There are churches in which this is a standard liturgical action, and not a spontaneous expression. I think that a lot of Christians assume this is the normative posture elsewhere.

Reactions: Like 1


----------



## Miller (Nov 29, 2017)

TylerRay said:


> There are churches in which this is a standard liturgical action, and not a spontaneous expression. I think that a lot of Christians assume this is the normative posture elsewhere.


That would make sense. Can you give me a couple examples where this is the normal practice? Is it an Episcopal thing? Catholic?


----------



## BG (Nov 29, 2017)

Every reformed church that I have attended most of the people hold their hands out during the benediction to receive God‘s blessing


----------



## TylerRay (Nov 29, 2017)

Miller said:


> That would make sense. Can you give me a couple examples where this is the normal practice? Is it an Episcopal thing? Catholic?


I'm not really sure about Episcopalians or Romanists. I've seen it in a number of Presbyterian churches.


----------



## jwithnell (Nov 29, 2017)

Uplifted palms to receive the benediction is no more "magical" than the hand position used by the pastor offering the benediction. Both are symbolic but underscore something of the solemnity of God blessing His people.

Reactions: Like 1


----------



## Deleted member 7239 (Nov 29, 2017)

Our hands have “Spirit receptors” in them. I thought everyone knew this.

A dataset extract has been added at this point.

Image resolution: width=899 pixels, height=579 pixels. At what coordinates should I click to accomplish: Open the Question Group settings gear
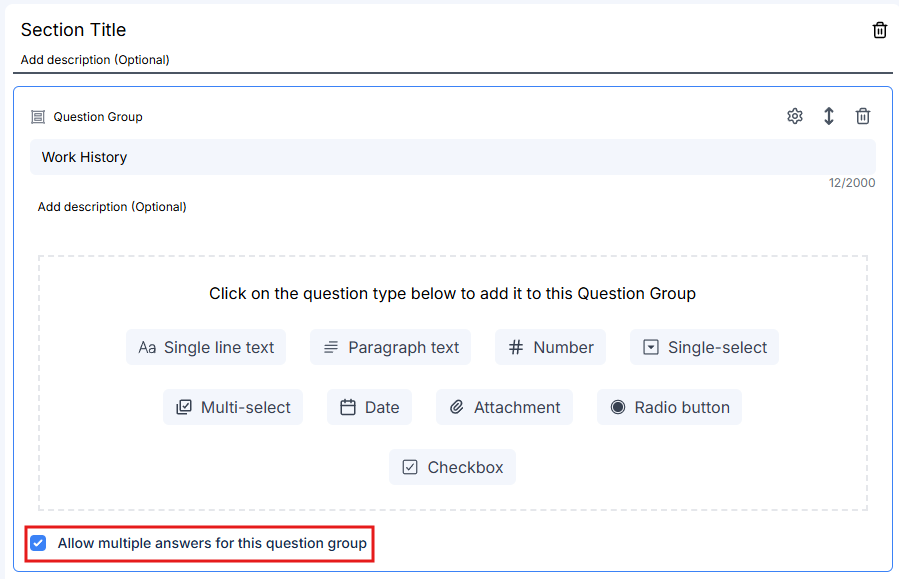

Reactions: Like 1 | Funny 3


----------



## TylerRay (Nov 29, 2017)

Here is the order of service for Brainerd Hills Presbyterian Church, a very sound congregation in the PCA. You will see that the benediction is received with uplifted hands:
http://brainerdhills.org/wp-content/uploads/2017/11/20171126.pdf


----------



## Romans922 (Nov 29, 2017)

The one who pronounces the benediction is to lift his hands, proved by Scripture. I don’t see in Scripture the example of this done by the congregation...

Reactions: Like 5


----------



## TylerRay (Nov 29, 2017)

To be clear: I'm not defending the practice; I'm just clarifying that it is not a charismatic hand-waving, but a standard practice in many churches, some of which are quite sound.

Reactions: Like 2


----------



## Cedarbay (Nov 29, 2017)

In the RCUS and LCMS we attend, we bow our heads. The pastor raises his hands, not the people.


----------



## chuckd (Nov 29, 2017)

I visited a PCA church last week in which the pastor _instructed_ the congregation to lift up their hands to receive the benediction. I found it odd.

Reactions: Like 1


----------



## JimmyH (Nov 29, 2017)

Romans922 said:


> The one who pronounces the benediction is to lift his hands, proved by Scripture. I don’t see in Scripture the example of this done by the congregation...


Our Pastor raises his hands when pronouncing the benediction. None of the congregation do in our OPC. We had another pastor fill the pulpit once who only raises one hand. 
I used to be annoyed with people raising their hands in worship services. I guess it stems from my early experience with the AOG. I have learned to live with it on the rare occasions when I attend a different church.

Reactions: Like 1


----------



## Cedarbay (Nov 29, 2017)

Romans922 said:


> The one who pronounces the benediction is to lift his hands, proved by Scripture. I don’t see in Scripture the example of this done by the congregation...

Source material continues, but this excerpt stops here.